The truth is that a lot of people are oblivious to what really happens when you use ‘free’ services like Facebook or Google.

I watched an interesting documentary about Facebook that you can watch here (password: Facebookistan). And in there it mentions, what I think is a perfect analogy of how you can think about this kind of mass data collection about yourself.

“Many people don’t care about what happens with their data or what information they give out freely because they are like dogs on a leash where only when the leash gets pulled do they get that something is wrong.”

The arguments such as I have nothing to hide are really silly too because with this much information about you that you freely give out, you can form very powerful mental models of what you like, how you think and what you may even think next. And perhaps you have nothing to hide now, or so you think, this can all change in the future. And when you get into the habit of simply not caring about your digital fingerprint in this world, which is extremely easy to do nowadays, you forget about this little fact that every action you do, gets recorded and logged forever using these ‘free’ services.

So. This sounds pretty bleak. Can you do something about it?

The answer to that is yes, you can. First though, you have to start caring. And to start caring, you have to educate yourself on why you should care in the first place.

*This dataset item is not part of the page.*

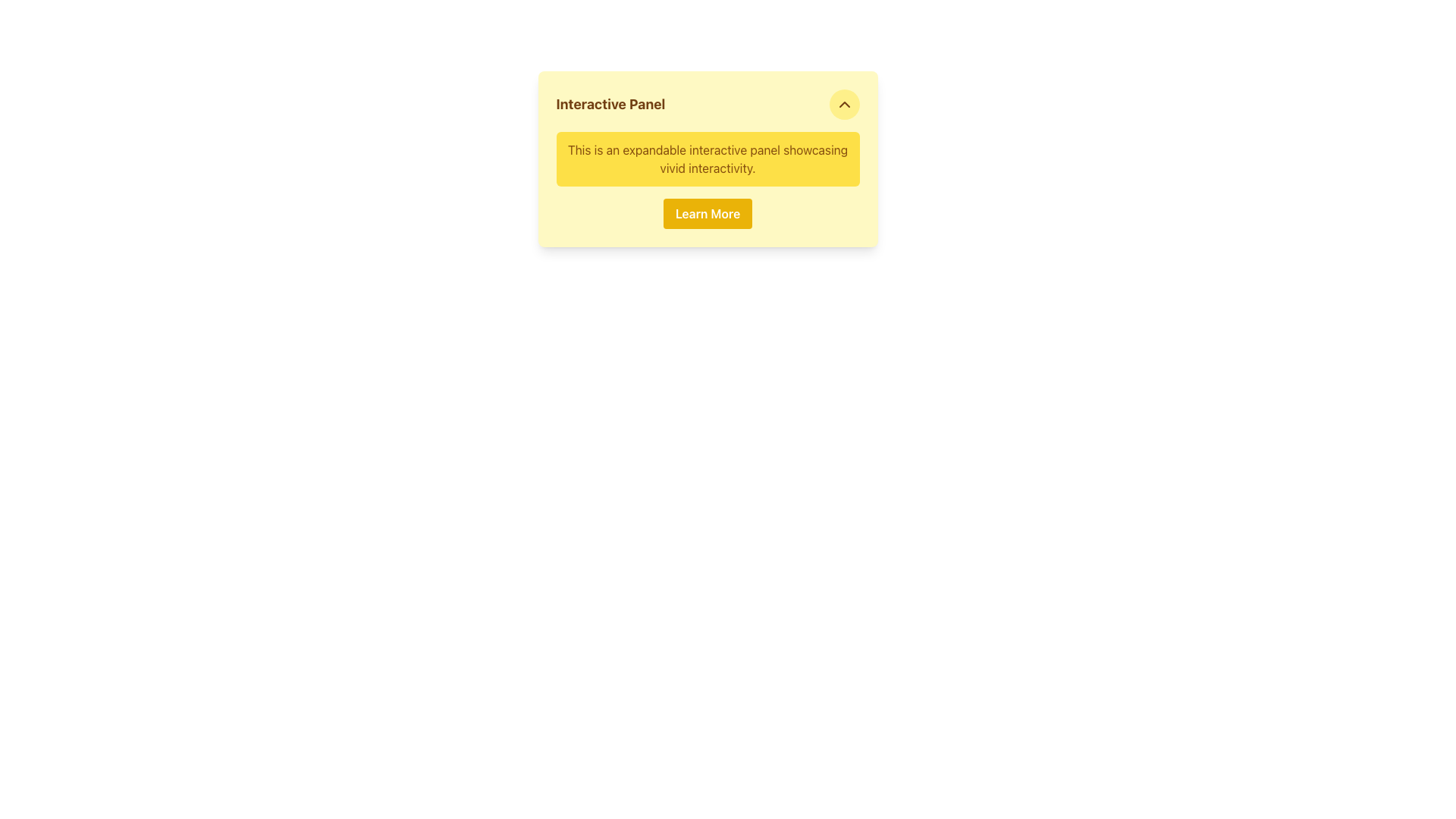  What do you see at coordinates (610, 104) in the screenshot?
I see `text from the bold header labeled 'Interactive Panel', which is prominently displayed at the top-left corner of the yellow background panel` at bounding box center [610, 104].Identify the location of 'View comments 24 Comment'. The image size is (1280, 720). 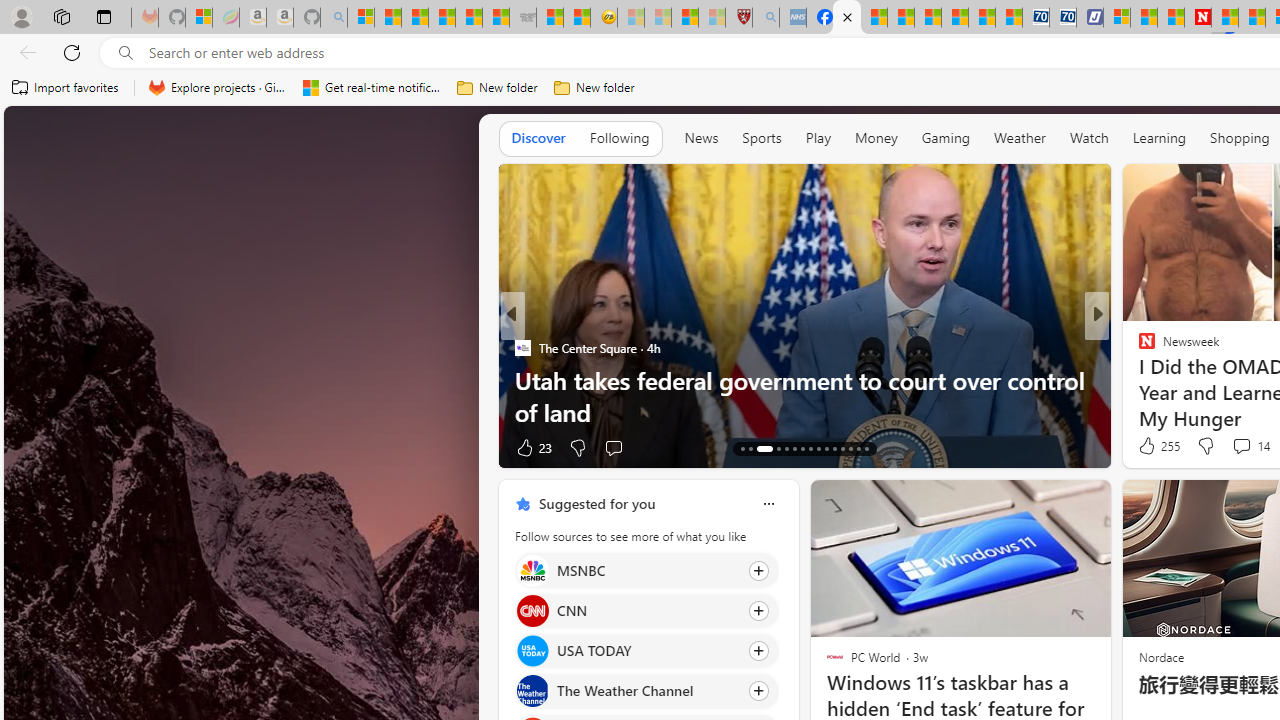
(1243, 446).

But deleting your Facebook, Instagram account does not work if there is no alternative in sight.

Fortunately, privacy respecting alternatives exist and you may be surprised that often times they are better than what you’re trying to replace.

I made a curated list of various privacy disrespecting websites/services and alternatives you can use to replace them. Since this list is open source and is on GitHub, you can contribute to it directly to improve it.

I hope this article may give some inspiration to you so you can use these ‘free’ services with good consciousness of how your data is continuously being collected. And if you wish to stop that and care, I hope you now know that alternatives exist and they can only get better as more people start using them and show that they care about their privacy.